[Your task]:
Reproduce each entry below in full, exactly as it was given.

[Data to use — start]

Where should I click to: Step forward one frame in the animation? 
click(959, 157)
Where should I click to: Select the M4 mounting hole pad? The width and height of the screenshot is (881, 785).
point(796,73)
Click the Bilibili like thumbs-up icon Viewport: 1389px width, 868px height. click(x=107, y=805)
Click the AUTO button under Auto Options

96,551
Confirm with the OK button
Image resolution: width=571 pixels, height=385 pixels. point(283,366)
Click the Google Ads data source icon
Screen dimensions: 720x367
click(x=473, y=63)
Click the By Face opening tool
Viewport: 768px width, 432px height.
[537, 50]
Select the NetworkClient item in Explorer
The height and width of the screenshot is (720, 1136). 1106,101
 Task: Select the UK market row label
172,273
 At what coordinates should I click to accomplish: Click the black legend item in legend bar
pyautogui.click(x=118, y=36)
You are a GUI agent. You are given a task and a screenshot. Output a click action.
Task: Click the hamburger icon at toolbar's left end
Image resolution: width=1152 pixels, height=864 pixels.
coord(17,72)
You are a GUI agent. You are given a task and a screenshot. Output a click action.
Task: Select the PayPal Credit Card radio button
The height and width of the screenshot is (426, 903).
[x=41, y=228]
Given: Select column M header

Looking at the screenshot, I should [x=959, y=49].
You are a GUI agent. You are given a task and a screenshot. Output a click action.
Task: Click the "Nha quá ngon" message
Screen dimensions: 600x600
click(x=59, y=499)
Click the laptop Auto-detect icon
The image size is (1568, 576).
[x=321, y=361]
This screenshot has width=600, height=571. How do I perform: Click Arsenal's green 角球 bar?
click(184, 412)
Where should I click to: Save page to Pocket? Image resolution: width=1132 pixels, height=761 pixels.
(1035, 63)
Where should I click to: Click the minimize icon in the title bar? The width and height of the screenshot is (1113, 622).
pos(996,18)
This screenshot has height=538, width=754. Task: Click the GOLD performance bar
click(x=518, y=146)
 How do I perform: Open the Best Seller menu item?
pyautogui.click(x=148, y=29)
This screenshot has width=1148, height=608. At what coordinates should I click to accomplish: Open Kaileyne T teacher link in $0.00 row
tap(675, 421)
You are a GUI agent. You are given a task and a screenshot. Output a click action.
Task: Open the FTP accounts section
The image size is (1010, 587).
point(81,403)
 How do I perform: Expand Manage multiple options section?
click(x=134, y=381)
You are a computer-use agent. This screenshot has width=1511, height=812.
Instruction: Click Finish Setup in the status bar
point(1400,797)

[Data to use — finish]

[Response to the task]:
Where should I click to: Step forward one frame in the animation? 
click(959, 157)
Where should I click to: Select the M4 mounting hole pad? The width and height of the screenshot is (881, 785).
point(796,73)
Click the Bilibili like thumbs-up icon Viewport: 1389px width, 868px height. click(x=107, y=805)
Click the AUTO button under Auto Options

96,551
Confirm with the OK button
Image resolution: width=571 pixels, height=385 pixels. point(283,366)
Click the Google Ads data source icon
Screen dimensions: 720x367
click(x=473, y=63)
Click the By Face opening tool
Viewport: 768px width, 432px height.
[537, 50]
Select the NetworkClient item in Explorer
The height and width of the screenshot is (720, 1136). 1106,101
 Task: Select the UK market row label
172,273
 At what coordinates should I click to accomplish: Click the black legend item in legend bar
pyautogui.click(x=118, y=36)
You are a GUI agent. You are given a task and a screenshot. Output a click action.
Task: Click the hamburger icon at toolbar's left end
Image resolution: width=1152 pixels, height=864 pixels.
coord(17,72)
You are a GUI agent. You are given a task and a screenshot. Output a click action.
Task: Select the PayPal Credit Card radio button
The height and width of the screenshot is (426, 903).
[x=41, y=228]
Given: Select column M header

Looking at the screenshot, I should [x=959, y=49].
You are a GUI agent. You are given a task and a screenshot. Output a click action.
Task: Click the "Nha quá ngon" message
Screen dimensions: 600x600
click(x=59, y=499)
Click the laptop Auto-detect icon
The image size is (1568, 576).
[x=321, y=361]
This screenshot has width=600, height=571. How do I perform: Click Arsenal's green 角球 bar?
click(184, 412)
Where should I click to: Save page to Pocket? Image resolution: width=1132 pixels, height=761 pixels.
(1035, 63)
Where should I click to: Click the minimize icon in the title bar? The width and height of the screenshot is (1113, 622).
pos(996,18)
This screenshot has height=538, width=754. Task: Click the GOLD performance bar
click(x=518, y=146)
 How do I perform: Open the Best Seller menu item?
pyautogui.click(x=148, y=29)
This screenshot has width=1148, height=608. At what coordinates should I click to accomplish: Open Kaileyne T teacher link in $0.00 row
tap(675, 421)
You are a GUI agent. You are given a task and a screenshot. Output a click action.
Task: Open the FTP accounts section
The image size is (1010, 587).
point(81,403)
 How do I perform: Expand Manage multiple options section?
click(x=134, y=381)
You are a computer-use agent. This screenshot has width=1511, height=812.
Instruction: Click Finish Setup in the status bar
point(1400,797)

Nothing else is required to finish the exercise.